# xyz^2=5 shortest distance

• May 26th 2008, 12:45 PM
flgator11
xyz^2=5 shortest distance
Given the surface xyz^2=5. Prove that on this surface there exists a point closest to the origin, and find that point.

Thanks alot!
• May 26th 2008, 01:43 PM
galactus
You could try a LaGrange multiplier.

We want to find the extrema of $\displaystyle f(x,y,z)=x^{2}+y^{2}+z^{2}$ subject to the constraint $\displaystyle xyz^{2}=5$

Therefore, we have $\displaystyle g(x,y,z)=xyz^{2}$

$\displaystyle {\nabla}f(x,y,z)={\lambda}{\nabla}g(x,y,z)$

$\displaystyle xi+yj+zk={\lambda}(yz^{2}i+xz^{2}j+2zxyk)$

$\displaystyle x={\lambda}yz^{2}; \;\ y={\lambda}xz^{2}; \;\ z={\lambda}2zxy$

$\displaystyle {\lambda}=\frac{x}{yz^{2}}...[1]; \;\ {\lambda}=\frac{y}{xz^{2}}...[2]; \;\ {\lambda}=\frac{1}{2xy}...[3]$

Now, you can set [1] and [2] equal and solve for y. Set [1] and [3] equal and solve for z. Then sub them into the constraint to find your x value.
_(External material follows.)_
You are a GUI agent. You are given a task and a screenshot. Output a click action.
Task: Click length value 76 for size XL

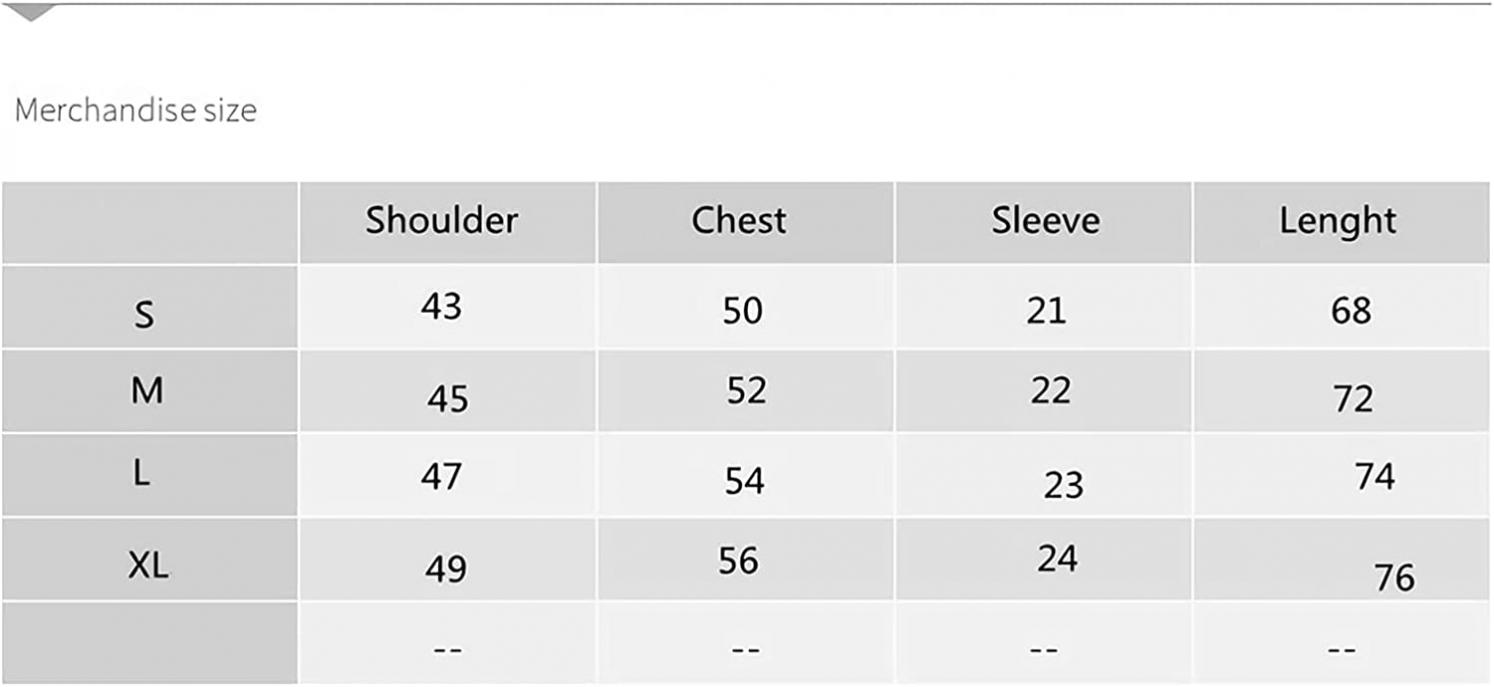tap(1394, 578)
Then you can sub that back into the other equations to find y and z.
Plug those into f(x,y,z) to find the point that is closest the origin.
There may be several to check.
• May 27th 2008, 12:03 AM
Opalg
Quote:

Originally Posted by galactus
We want to find the extrema of $\displaystyle f(x,y,z)=x^{2}+y^{2}+z^{2}$ subject to the constraint $\displaystyle xyz^{2}=5$

In other words, we want to find the extrema of $\displaystyle f(x,y) = x^2+y^2+\frac5{xy}$. Put the two partial derivatives equal to zero and you get the equations $\displaystyle 2x=5/y^2$, $\displaystyle 2y=5/x^2$. Thus $\displaystyle 2x^4=5x$. Discounting the solution x=0, you see that $\displaystyle x=(5/2)^{1/3}$ (with y=x and z=2x). I think that's easier than using Lagrange multipliers for this question.
• May 27th 2008, 04:31 AM
galactus
Yes, it is easier, but Lagrange is a good thing to learn. (Clapping)
• May 27th 2008, 11:34 AM
flgator11
Well thanks to both of you for your help! It's much appreciated.